I always look first at the technology landscape. You know, these infographics showing the list of startups per domain (see image above). They can sometimes get crazy (the MarTech 5000 landscape references 7K vendors in one picture!). But the technological landscapes of IT companies reflect our Vendor economy.


Human barriers against vendors

It is against our nature to work with vendors. Here are the psychological barriers:

  • Trust. How do you know you can trust this company? The fact that they appear in a landscape is already a sign of recognition. And most of them have testimonials from trusted customers on their websites. Early adopters will jump quicker than others.
  • Classification. As humans, we tend to reduce and catalog quickly. Any company is simplified to a 3-word catchphrase. We may misunderstand the real opportunity they bring. Sometimes, new brands are even created only to enlarge fields of activities.
  • Locked in. Once we have invested in the collaboration (integration in the process, learning), there is a higher cost to switch. We feel this risk upfront, and it is always easier in the short-term to not switch. Therefore, we keep using Excel for everything until the pain is sufficiently high.

Vendors are always worth it

Let’s face it. Most of our company’s processes are relatively standard. It is quicker that way to recruit and on-board efficient employees with experience. So, it makes sense to have dedicated tools for each process. And these tools should be developed by external Vendors that can sell them to this market.

And it is the case already. According to Blissfully, the number of SaaS apps used steadily increases by ~30% year over year for all company sizes. A huge number. Companies are using best-of-breed apps. These apps excel in one specialization, managing or solving a specific pain point with high standards.

And it won’t stop. Artificial Intelligence technology gives vendors an edge, since it possesses large and varied data sets. And the open-source movement has simplified the integration of a huge number of software libraries during product development.

Vendor Management vs Vendor Risk Management

This new economy creates a complex ecosystem. A company can thrive only if it has the culture and processes in place to quickly find, select, and integrate the best vendors. These vendors can have off-the-shelf products in simple cases. Or they may require close collaboration for customized product development (think about a start-up in its early stages). The company must adapt to its needs and to the reality of the landscape.

Besides, a lot of vendor risks are created by this dependency. They can be business risks (service disruption, quality of service or product), regulatory risks (compliance, privacy, security), or financial risks (contractual, price, vendor stability). The recent remarkable privacy regulations (GDPR, CCPA) have also highlighted how the company is responsible for the personal data managed by the vendor. Setting programs to handle Vendor/Third-party Risk Management is now mandatory in financial institutions.

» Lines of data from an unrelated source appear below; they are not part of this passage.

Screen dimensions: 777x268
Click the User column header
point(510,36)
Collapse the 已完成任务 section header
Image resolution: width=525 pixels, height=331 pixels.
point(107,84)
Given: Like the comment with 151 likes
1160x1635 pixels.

Companies want to be able to work with the best vendors at business speed and with responsibility. Also, innovative and specialized IT vendors are critical to simplifying this very critical pain point.

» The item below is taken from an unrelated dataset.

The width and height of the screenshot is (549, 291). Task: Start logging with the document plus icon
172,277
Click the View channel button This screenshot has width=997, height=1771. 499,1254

So, what is our doctor selection process now with my partner? She looks for the recommended doctors as long as they have reasonable availability. I used to look at vendors as interchangeable, similar to doctors. But I was wrong.

Vendors enable us to speed up processes and to create value. For each pain point, the best-of-breed vendors solve it with high standards. It requires our efforts to find them and work with them. We must set a clear vendor management process, overcome our psychological barriers, and manage all the vendors’ risks. It sounds like a lot, but this is where our economy is heading to, and well, it is exciting that collaboration wins.